> [Stored items]:

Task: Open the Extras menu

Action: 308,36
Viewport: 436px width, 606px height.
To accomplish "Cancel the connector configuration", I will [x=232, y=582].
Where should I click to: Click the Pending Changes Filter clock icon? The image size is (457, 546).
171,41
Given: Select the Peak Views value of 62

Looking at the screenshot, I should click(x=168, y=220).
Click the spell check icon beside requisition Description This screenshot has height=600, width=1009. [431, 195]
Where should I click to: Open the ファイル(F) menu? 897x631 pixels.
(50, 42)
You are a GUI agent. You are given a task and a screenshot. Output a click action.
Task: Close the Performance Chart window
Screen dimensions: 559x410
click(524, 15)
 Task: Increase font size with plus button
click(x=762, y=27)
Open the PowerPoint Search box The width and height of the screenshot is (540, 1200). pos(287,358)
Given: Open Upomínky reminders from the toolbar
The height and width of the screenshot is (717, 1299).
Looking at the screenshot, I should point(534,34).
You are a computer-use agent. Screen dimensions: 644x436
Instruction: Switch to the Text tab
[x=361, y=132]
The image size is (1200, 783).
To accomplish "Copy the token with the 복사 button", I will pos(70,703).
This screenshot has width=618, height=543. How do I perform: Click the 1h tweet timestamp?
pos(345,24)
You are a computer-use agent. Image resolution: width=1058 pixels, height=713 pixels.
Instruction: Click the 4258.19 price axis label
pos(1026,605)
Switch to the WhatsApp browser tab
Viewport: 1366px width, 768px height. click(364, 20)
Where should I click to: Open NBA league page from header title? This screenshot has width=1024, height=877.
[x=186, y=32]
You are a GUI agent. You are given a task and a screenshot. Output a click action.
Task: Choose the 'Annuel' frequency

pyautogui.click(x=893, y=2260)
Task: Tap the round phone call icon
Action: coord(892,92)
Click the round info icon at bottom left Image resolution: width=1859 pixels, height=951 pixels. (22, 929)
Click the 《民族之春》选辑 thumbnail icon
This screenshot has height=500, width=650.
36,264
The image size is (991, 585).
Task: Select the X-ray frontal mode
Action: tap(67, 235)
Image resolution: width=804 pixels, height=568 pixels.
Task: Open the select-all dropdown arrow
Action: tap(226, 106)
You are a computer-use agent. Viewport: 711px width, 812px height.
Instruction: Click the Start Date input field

> [YOUR TASK]: Output the records above, each one exactly, with none left out.

> [RESPONSE TO THE TASK]:
Task: Open the Extras menu

Action: 308,36
Viewport: 436px width, 606px height.
To accomplish "Cancel the connector configuration", I will [x=232, y=582].
Where should I click to: Click the Pending Changes Filter clock icon? The image size is (457, 546).
171,41
Given: Select the Peak Views value of 62

Looking at the screenshot, I should click(x=168, y=220).
Click the spell check icon beside requisition Description This screenshot has height=600, width=1009. [431, 195]
Where should I click to: Open the ファイル(F) menu? 897x631 pixels.
(50, 42)
You are a GUI agent. You are given a task and a screenshot. Output a click action.
Task: Close the Performance Chart window
Screen dimensions: 559x410
click(524, 15)
 Task: Increase font size with plus button
click(x=762, y=27)
Open the PowerPoint Search box The width and height of the screenshot is (540, 1200). pos(287,358)
Given: Open Upomínky reminders from the toolbar
The height and width of the screenshot is (717, 1299).
Looking at the screenshot, I should point(534,34).
You are a computer-use agent. Screen dimensions: 644x436
Instruction: Switch to the Text tab
[x=361, y=132]
The image size is (1200, 783).
To accomplish "Copy the token with the 복사 button", I will pos(70,703).
This screenshot has width=618, height=543. How do I perform: Click the 1h tweet timestamp?
pos(345,24)
You are a computer-use agent. Image resolution: width=1058 pixels, height=713 pixels.
Instruction: Click the 4258.19 price axis label
pos(1026,605)
Switch to the WhatsApp browser tab
Viewport: 1366px width, 768px height. click(364, 20)
Where should I click to: Open NBA league page from header title? This screenshot has width=1024, height=877.
[x=186, y=32]
You are a GUI agent. You are given a task and a screenshot. Output a click action.
Task: Choose the 'Annuel' frequency

pyautogui.click(x=893, y=2260)
Task: Tap the round phone call icon
Action: coord(892,92)
Click the round info icon at bottom left Image resolution: width=1859 pixels, height=951 pixels. (22, 929)
Click the 《民族之春》选辑 thumbnail icon
This screenshot has height=500, width=650.
36,264
The image size is (991, 585).
Task: Select the X-ray frontal mode
Action: tap(67, 235)
Image resolution: width=804 pixels, height=568 pixels.
Task: Open the select-all dropdown arrow
Action: tap(226, 106)
You are a computer-use agent. Viewport: 711px width, 812px height.
Instruction: Click the Start Date input field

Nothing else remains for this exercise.